2022 Perlmutter User Training: Deep Learning Hands-on

This repository contains the example code material for the deep learning hands-on section of the 2022 Perlmutter User Training.

Contents

Links
Installation
Model, data, and code overview
Single GPU training
Distributed training
Putting it all together

Links

Presentation slides: https://docs.google.com/presentation/d/1ov-O11Q90g7r-Hs8cGCHBtrq0yms0pm2oO4lR01gExI/edit?usp=sharing

NERSC JupyterHub: https://jupyter.nersc.gov

Data download: https://portal.nersc.gov/project/dasrepo/pharring/

Installation and Setup

Software environment

We recommend accesssing Perlmutter for this hands-on via jupyter.nersc.gov. Once logged into the hub, start a session by clicking the button for Perlmutter Shared CPU Node (other options will not work with this tutorial material). This will open up a session on a Perlmutter login node, from which you can submit jobs to the GPU nodes and monitor their progress.

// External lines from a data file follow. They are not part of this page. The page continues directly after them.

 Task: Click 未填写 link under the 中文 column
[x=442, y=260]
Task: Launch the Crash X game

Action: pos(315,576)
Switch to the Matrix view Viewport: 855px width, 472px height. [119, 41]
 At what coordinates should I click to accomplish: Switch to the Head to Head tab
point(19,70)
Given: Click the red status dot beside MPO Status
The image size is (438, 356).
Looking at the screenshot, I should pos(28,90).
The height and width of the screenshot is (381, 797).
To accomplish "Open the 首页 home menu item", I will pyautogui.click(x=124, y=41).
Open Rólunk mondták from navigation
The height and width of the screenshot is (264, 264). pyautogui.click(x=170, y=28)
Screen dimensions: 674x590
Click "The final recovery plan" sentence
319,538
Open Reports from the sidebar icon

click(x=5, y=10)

To begin, start a terminal from JupyterHub and clone this repository with:

git clone https://github.com/NERSC/ml-pm-training-2022.git

You can use the Jupyter file browser to view and edit source files and scripts. For all of the example commands provided below, make sure you are running them from within the top-level folder of the repository. In your terminal, change to the directory with

cd ml-pm-training-2022

Alternately, users may access Perlmutter via ssh, but we still recommend using Jupyter for viewing TensorBoard logs output by the hands-on exercises.

For running slurm jobs on Perlmutter, we will use training accounts which are provided under the ntrain3 project. The slurm script submit_pm.sh included in the repository is configured to work automatically as is, but if you submit your own custom jobs via salloc or sbatch you must include the following flags for slurm:

-A ntrain3_g is required for training accounts
--reservation=perlmutter_day3 is required to access the set of GPU nodes we have reserved for the duration of the hands-on.

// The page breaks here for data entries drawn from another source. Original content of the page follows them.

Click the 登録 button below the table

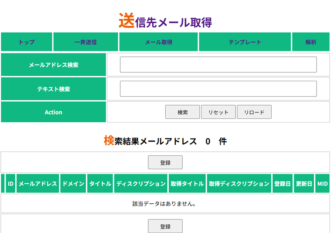click(165, 226)
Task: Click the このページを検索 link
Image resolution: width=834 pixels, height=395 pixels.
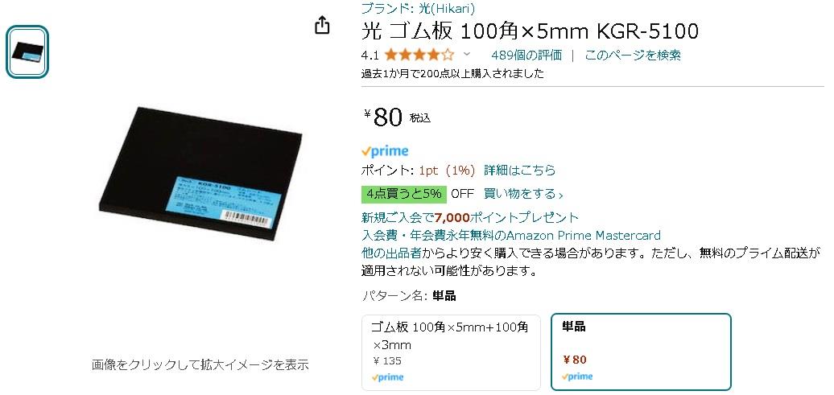Action: (633, 55)
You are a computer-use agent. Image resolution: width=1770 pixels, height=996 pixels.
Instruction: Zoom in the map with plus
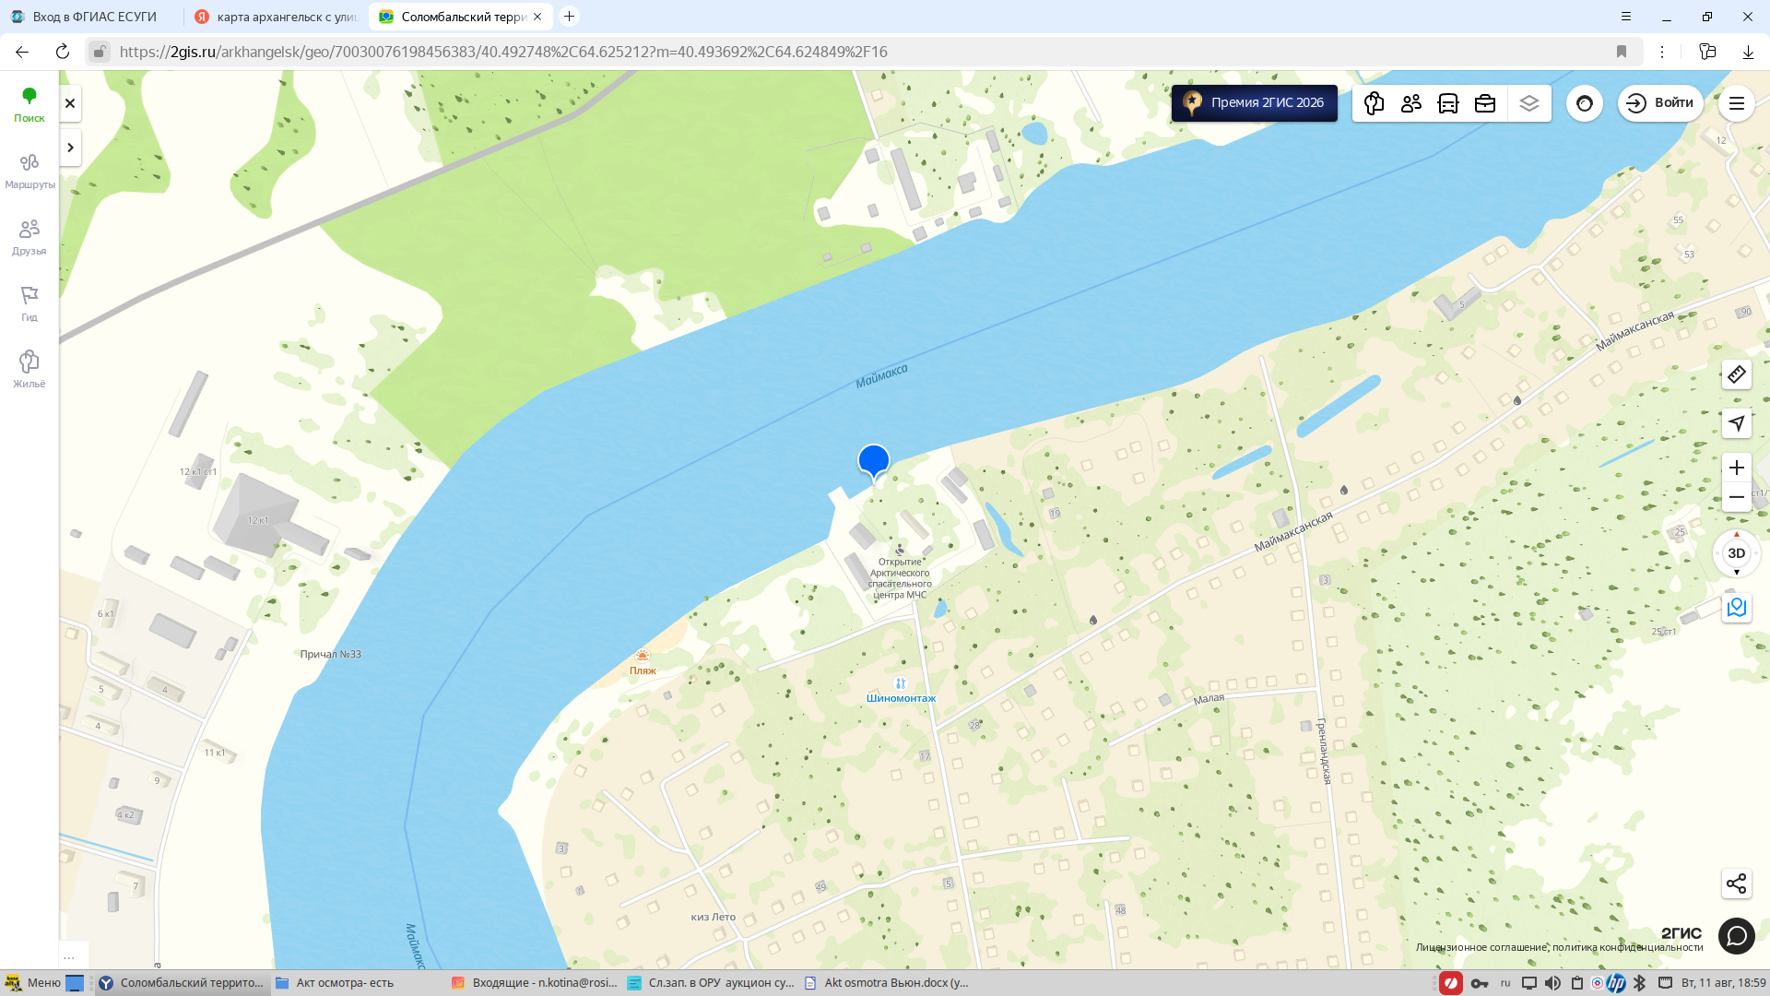(x=1737, y=468)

The code can be run using the romerojosh/containers:sc21_tutorial docker container. On Perlmutter, docker containers are run via shifter, and this container is already downloaded and automatically invoked by our job submission scripts. Our container is based on the NVIDIA ngc 21.10 pytorch container, with a few additional packages added. See the dockerfile in docker/Dockerfile for details.

Model, data, and training code overview

The model in this repository is adapted from a cosmological application of deep learning (Harrington et al. 2021), which aims to augment computationally expensive simulations by using a U-Net model to reconstruct physical fields of interest (namely, hydrodynamic quantities associated with diffuse gas in the universe):

The U-Net model architecture used in these examples can be found in networks/UNet.py. U-Nets are a popular and capable architecture, as they can extract long-range features through sequential downsampling convolutions, while fine-grained details can be propagated to the upsampling path via skip connections. This particular U-Net is relatively lightweight, to better accommodate our 3D data samples.

The basic data loading pipeline is defined in utils/data_loader.py, whose primary components are:

The RandomCropDataset which accesses the simulation data stored on disk, and randomly crops sub-volumes of the physical fields to serve for training and validation. For this repository, we will be using a crop size of 64^3
The RandomRotator transform, which applies random rotations and reflections to the samples as data augmentations
The above components are assembled to feed a PyTorch DataLoader which takes the augmented samples and combines them into a batch for each training step.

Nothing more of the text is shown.